### Exercise directions
What you return should be the lines of the data containing "dimensions", each in full.

Extracted data entries:
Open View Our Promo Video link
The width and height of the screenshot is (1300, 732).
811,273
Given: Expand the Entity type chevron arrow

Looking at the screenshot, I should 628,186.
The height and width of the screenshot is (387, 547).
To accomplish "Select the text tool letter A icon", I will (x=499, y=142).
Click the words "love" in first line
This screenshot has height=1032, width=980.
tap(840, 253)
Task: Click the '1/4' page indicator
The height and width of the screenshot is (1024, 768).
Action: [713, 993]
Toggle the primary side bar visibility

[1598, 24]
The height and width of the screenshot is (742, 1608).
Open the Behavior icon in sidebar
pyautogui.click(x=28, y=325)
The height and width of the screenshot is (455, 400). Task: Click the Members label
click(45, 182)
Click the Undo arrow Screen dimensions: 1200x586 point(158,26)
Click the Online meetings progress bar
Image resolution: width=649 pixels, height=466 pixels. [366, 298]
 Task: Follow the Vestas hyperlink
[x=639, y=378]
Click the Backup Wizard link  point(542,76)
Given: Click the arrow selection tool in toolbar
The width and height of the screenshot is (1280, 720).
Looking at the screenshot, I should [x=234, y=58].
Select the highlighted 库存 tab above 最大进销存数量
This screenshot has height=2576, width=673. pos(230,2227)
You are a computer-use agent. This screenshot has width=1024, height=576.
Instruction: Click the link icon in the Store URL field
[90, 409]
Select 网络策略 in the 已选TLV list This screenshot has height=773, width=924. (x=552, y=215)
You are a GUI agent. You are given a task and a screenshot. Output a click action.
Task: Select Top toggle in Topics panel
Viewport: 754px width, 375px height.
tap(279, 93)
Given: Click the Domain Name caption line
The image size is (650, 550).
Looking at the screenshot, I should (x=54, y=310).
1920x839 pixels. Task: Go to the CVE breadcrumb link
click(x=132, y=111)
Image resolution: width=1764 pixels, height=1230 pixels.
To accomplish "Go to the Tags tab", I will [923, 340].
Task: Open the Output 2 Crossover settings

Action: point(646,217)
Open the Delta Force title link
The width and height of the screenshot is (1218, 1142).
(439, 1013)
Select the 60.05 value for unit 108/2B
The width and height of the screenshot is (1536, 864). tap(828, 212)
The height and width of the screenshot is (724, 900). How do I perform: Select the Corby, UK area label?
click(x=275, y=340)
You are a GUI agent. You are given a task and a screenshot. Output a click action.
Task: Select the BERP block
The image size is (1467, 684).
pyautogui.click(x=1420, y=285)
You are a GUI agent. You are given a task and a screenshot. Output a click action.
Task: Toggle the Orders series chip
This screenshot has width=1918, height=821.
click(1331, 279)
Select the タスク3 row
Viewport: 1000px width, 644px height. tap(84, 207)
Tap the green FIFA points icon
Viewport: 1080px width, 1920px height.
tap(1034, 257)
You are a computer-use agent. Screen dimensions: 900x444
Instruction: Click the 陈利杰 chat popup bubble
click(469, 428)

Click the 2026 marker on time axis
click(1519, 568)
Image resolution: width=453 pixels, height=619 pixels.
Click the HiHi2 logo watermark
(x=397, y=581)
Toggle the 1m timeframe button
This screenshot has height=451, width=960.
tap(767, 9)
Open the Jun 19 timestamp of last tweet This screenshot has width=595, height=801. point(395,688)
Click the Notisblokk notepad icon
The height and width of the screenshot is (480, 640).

### Result
Click the Undo arrow Screen dimensions: 1200x586 point(158,26)
You are a computer-use agent. Screen dimensions: 900x444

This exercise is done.